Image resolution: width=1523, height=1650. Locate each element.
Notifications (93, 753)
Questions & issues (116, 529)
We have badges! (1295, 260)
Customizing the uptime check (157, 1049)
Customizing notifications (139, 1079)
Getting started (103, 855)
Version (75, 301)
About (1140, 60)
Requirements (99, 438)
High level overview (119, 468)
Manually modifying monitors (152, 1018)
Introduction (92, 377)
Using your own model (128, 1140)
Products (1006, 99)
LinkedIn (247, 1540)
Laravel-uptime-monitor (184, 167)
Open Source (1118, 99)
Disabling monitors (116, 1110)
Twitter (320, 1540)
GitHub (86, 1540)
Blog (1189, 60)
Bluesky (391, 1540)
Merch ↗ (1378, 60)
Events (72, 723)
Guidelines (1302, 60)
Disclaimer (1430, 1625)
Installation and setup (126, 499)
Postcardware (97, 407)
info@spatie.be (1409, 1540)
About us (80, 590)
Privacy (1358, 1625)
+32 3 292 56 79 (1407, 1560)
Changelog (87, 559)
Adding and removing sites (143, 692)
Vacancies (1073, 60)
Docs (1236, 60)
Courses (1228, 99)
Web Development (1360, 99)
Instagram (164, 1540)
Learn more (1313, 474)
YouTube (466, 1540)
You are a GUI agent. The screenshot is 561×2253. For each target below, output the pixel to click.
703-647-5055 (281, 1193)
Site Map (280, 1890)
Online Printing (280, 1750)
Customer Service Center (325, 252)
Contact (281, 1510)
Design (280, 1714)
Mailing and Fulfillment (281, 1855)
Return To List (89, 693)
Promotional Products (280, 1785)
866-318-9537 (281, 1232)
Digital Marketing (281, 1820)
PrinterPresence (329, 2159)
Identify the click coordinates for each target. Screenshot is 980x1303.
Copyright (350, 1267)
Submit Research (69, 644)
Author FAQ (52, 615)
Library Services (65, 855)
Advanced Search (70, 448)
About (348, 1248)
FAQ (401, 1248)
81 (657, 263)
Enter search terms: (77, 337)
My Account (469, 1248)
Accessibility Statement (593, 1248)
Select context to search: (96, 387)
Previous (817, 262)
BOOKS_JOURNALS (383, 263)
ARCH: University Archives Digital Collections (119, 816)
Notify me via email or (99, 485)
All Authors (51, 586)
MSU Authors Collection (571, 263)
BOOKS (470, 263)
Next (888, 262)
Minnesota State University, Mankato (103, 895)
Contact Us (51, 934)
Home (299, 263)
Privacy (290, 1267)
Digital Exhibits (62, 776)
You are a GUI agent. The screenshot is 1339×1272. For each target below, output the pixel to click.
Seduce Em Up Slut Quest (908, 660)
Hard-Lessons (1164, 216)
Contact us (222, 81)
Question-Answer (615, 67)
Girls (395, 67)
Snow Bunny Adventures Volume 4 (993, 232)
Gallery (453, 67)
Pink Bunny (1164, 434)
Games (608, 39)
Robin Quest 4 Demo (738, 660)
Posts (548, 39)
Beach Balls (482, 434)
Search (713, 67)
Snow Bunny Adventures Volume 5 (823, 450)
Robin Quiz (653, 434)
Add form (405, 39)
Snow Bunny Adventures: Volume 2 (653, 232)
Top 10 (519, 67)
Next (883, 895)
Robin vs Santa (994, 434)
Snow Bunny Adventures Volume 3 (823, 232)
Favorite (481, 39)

* SET PROBLEM *
Retype every one of the entries above line for line, keeping each character unchanged.

* FINISHED TASK *
Image resolution: width=1523, height=1650. Locate each element.
Notifications (93, 753)
Questions & issues (116, 529)
We have badges! (1295, 260)
Customizing the uptime check (157, 1049)
Customizing notifications (139, 1079)
Getting started (103, 855)
Version (75, 301)
About (1140, 60)
Requirements (99, 438)
High level overview (119, 468)
Manually modifying monitors (152, 1018)
Introduction (92, 377)
Using your own model (128, 1140)
Products (1006, 99)
LinkedIn (247, 1540)
Laravel-uptime-monitor (184, 167)
Open Source (1118, 99)
Disabling monitors (116, 1110)
Twitter (320, 1540)
GitHub (86, 1540)
Blog (1189, 60)
Bluesky (391, 1540)
Merch ↗ (1378, 60)
Events (72, 723)
Guidelines (1302, 60)
Disclaimer (1430, 1625)
Installation and setup (126, 499)
Postcardware (97, 407)
info@spatie.be (1409, 1540)
About us (80, 590)
Privacy (1358, 1625)
+32 3 292 56 79 (1407, 1560)
Changelog (87, 559)
Adding and removing sites (143, 692)
Vacancies (1073, 60)
Docs (1236, 60)
Courses (1228, 99)
Web Development (1360, 99)
Instagram (164, 1540)
Learn more (1313, 474)
YouTube (466, 1540)
You are a GUI agent. The screenshot is 561×2253. For each target below, output the pixel to click.
703-647-5055 (281, 1193)
Site Map (280, 1890)
Online Printing (280, 1750)
Customer Service Center (325, 252)
Contact (281, 1510)
Design (280, 1714)
Mailing and Fulfillment (281, 1855)
Return To List (89, 693)
Promotional Products (280, 1785)
866-318-9537 (281, 1232)
Digital Marketing (281, 1820)
PrinterPresence (329, 2159)
Identify the click coordinates for each target. Screenshot is 980x1303.
Copyright (350, 1267)
Submit Research (69, 644)
Author FAQ (52, 615)
Library Services (65, 855)
Advanced Search (70, 448)
About (348, 1248)
FAQ (401, 1248)
81 (657, 263)
Enter search terms: (77, 337)
My Account (469, 1248)
Accessibility Statement (593, 1248)
Select context to search: (96, 387)
Previous (817, 262)
BOOKS_JOURNALS (383, 263)
ARCH: University Archives Digital Collections (119, 816)
Notify me via email or (99, 485)
All Authors (51, 586)
MSU Authors Collection (571, 263)
BOOKS (470, 263)
Next (888, 262)
Minnesota State University, Mankato (103, 895)
Contact Us (51, 934)
Home (299, 263)
Privacy (290, 1267)
Digital Exhibits (62, 776)
You are a GUI agent. The screenshot is 1339×1272. For each target below, output the pixel to click.
Seduce Em Up Slut Quest (908, 660)
Hard-Lessons (1164, 216)
Contact us (222, 81)
Question-Answer (615, 67)
Girls (395, 67)
Snow Bunny Adventures Volume 4 (993, 232)
Gallery (453, 67)
Pink Bunny (1164, 434)
Games (608, 39)
Robin Quest 4 Demo (738, 660)
Posts (548, 39)
Beach Balls (482, 434)
Search (713, 67)
Snow Bunny Adventures Volume 5 (823, 450)
Robin Quiz (653, 434)
Add form (405, 39)
Snow Bunny Adventures: Volume 2 (653, 232)
Top 10 (519, 67)
Next (883, 895)
Robin vs Santa (994, 434)
Snow Bunny Adventures Volume 3 (823, 232)
Favorite (481, 39)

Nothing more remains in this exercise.